§ Tasks to perform:
(1) Rewrite everything in the polynomial graphing instructions from "For example, clear" down to "blanks as separators.", replacing "parabola" with "curve".
(2) Carry on the polynomial graphing instructions from where they stop.

§ Selected text:

For example, clear the (x,y) list and then enter:**

**Notice that the values can be typed
in any order; they need not be entered with the x values in increasing
order. The program arrange the points so that the x values are
in increasing order. Now, click on the process button; you will
get a parabola going through (-1, 1), (0,0) and (1,1):
**

**There are two rules of syntax you
must heed when entering values: **

**Numbers must be separated by at
least one blank. You can, if you like, use several blanks as separators.
**

**You cannot use commas or other symbols
as separators.
**

**Using the Mouse to Enter Points
**

**To use the mouse to enter points
move the pointer to the screen and click it. The mouse location
will then be added to end of the list of "x y values".
Once you have added all the points you wish, enter click on the
process button to display the graph. If you clear the screen before
you start clicking, your polynomial will pass through the points
you entered.**

**If you do not clear beforehand,
the points you click in will be added to the points already listed.
**

**You may use any mix of keyboard
and mouse commands to construct a list of (x,y) values.
**

**Points can be deleted from the graphs
by deleting then from the list of (x, y) values. The deletion
does not appear on the graph until the process key is pressed.
**

**Graphing two or more polynomials
simultaneously
**

**To see how to graph several polynomials
at the same time, click on the "Examples" menu at the
top, left of the applet screen, click on "Parabolic Arches",
and then, press the process button. A graph of four arches will
appear.
**

**Looking at the (x,y) listing you
will see three appearances of the word "next", which
is used as a signal to stop the construction of one polynomial
and begin the construction of another. In this case we begin with
a parabola, and then translate it to the right three times.
**

**The four different polynomials constructed
for this graph are displayed at the bottom of the screen. You
will have to scroll down to see the third and the fourth.
**

**The colors used for the different
graphs are blue, orange, violet, and rose. If you graph five or
more polynomials the colors will cycle through this sequence.
**

**Note also that if you use the mouse
to click in points, the values are added to the end of the list.
Thus, if you do not add a "next", the values you click
in will be added to the last set of values in the list.
**

**Caution: If you are working with
a text window and the applet window at the same time you might,
in the process of using the mouse to move from one window to the
other, inadvertently click on the graphing window of the applet.
This will add a point to the list of (x, y) values and produce
a strange graph. So, if your graph has a unexpected form, scroll
down the list of (x, y) values and check to see what is there.
**

**Examples
**

**Example 1
**

**Go to "Examples" , and
click in and process "Arches, 4^{th} Degree".

§ Data segment:
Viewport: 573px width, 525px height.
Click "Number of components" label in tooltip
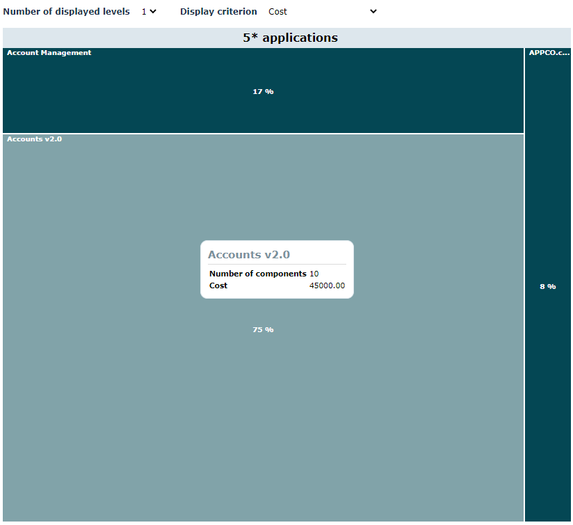coord(257,274)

§ In response:
(1)
For example, clear the (x,y) list and then enter:**

**Notice that the values can be typed
in any order; they need not be entered with the x values in increasing
order. The program arrange the points so that the x values are
in increasing order. Now, click on the process button; you will
get a curve going through (-1, 1), (0,0) and (1,1):
**

**There are two rules of syntax you
must heed when entering values: **

**Numbers must be separated by at
least one blank. You can, if you like, use several blanks as separators.

(2)
**

**The graphs you get here differ from
the parabolic arches in that two extra points have been added
to the definition of each polynomial, making them polynomials
of the fourth degree. The extra point for each graph, as you can
see, alters the shape of the arch.
**

**Test your knowledge of calculus:
Looking at the definition of p1(x) and its graph, determine how
roots there are to the equation d(p1(x))/dx = 0. Then do the same
for the remaining three polynomials.
**

**Example 2
**

**Go to "Examples", click
in and process "Leaf".
**

**Recall that a polynomial p(x) is
a function of x: for each x in the domain there
is exactly one associated value p(x). Thus the leaf-like figure
in the graph is not the graph of a single polynomial; it was formed
by pasting two polynomials together, using the "next"
command. **

**Problem: Draw a "stem"
to the leaf at its lower, left corner.
**

**Example 3
**

**Go to "Examples", click
in "Primitive Polynomial Art" and then process, and
toggle the "Display Points" button to get this happy
face:**

**Problem: By changing one, single
point in the list of (x, y) values change happy face to a sad
face.
**

**Example 4
**

**This program was written under the
assumption that the user would enter two numbers on each line
of the (x, y) list to define a point in the plane. To see what
can happen if this is not done load the "Parabolic Arches"
in "Examples" and then delete the last 0 from each group
of points defining an arch. That is delete the 0s in the third,
seventh, eleventh, and fifteenth lines. Then process.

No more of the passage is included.